Generation of Hydroxyl Radicals from Ambient Fine Particles in a Surrogate Lung Fluid Solution

Abstract

While it has been hypothesized that the adverse health effects associated with ambient particulate matter (PM) are due to production of hydroxyl radical (*OH), few studies have quantified *OH production from PM. Here we report the amounts of *OH produced from ambient fine particles (PM2.5) collected in northern California and extracted in a cell-free surrogate lung fluid (SLF). On average, the extracted particles produced 470 nmol *OH mg(-1)-PM2.5 during our 15-month collection period.
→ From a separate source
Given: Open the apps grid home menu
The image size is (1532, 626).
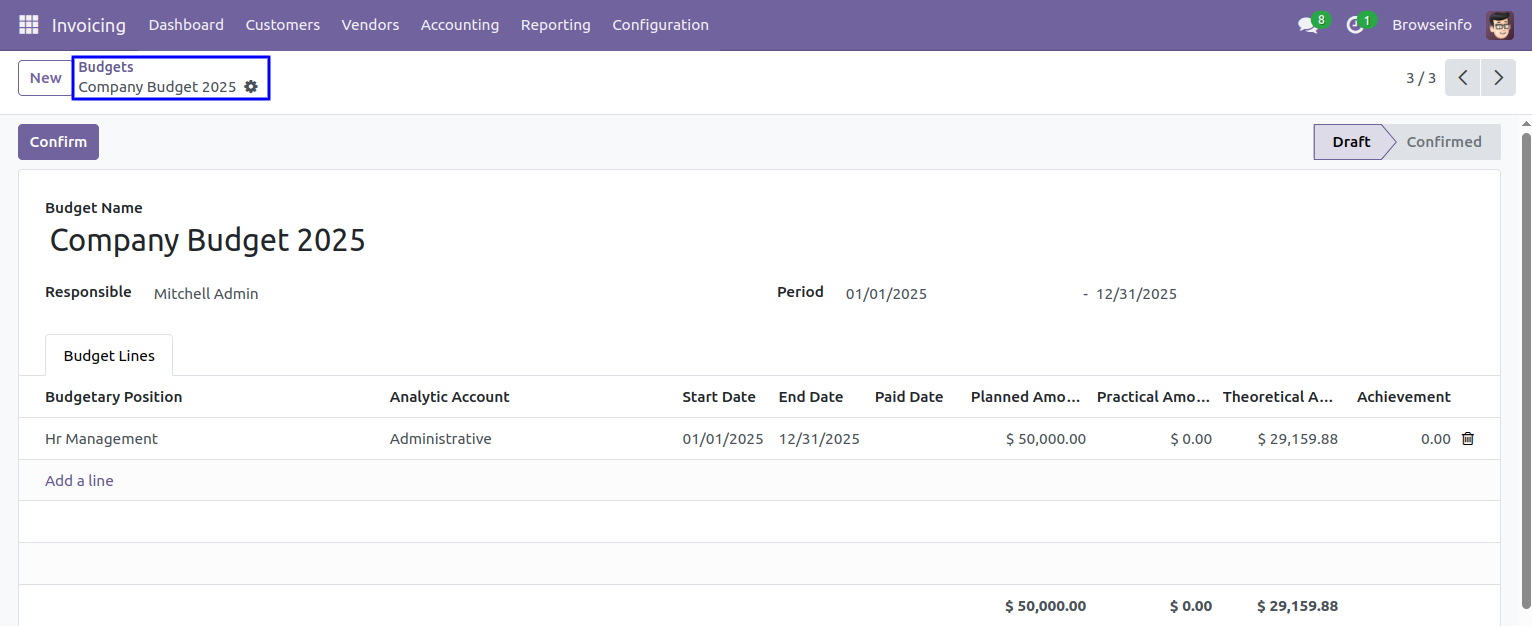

There was a clear seasonal pattern in the efficiency with which particles generated *OH, with highest production during spring and summer and lowest during winter. In addition, nighttime PM was typically more efficient than daytime PM at generating *OH. Transition metals played the dominant role in *OH production: on average (+/-sigma), the addition of desferoxamine (a chelator that prevents metals from forming *OH) to the SLF removed (90 +/- 5) % of *OH generation. Furthermore, based on the concentrations of Fe in the PM2.5 SLF extracts, and the measured yield of *OH as a function of Fe concentration, dissolved iron can account for the majority of *OH produced in most of our PM2.5 extracts.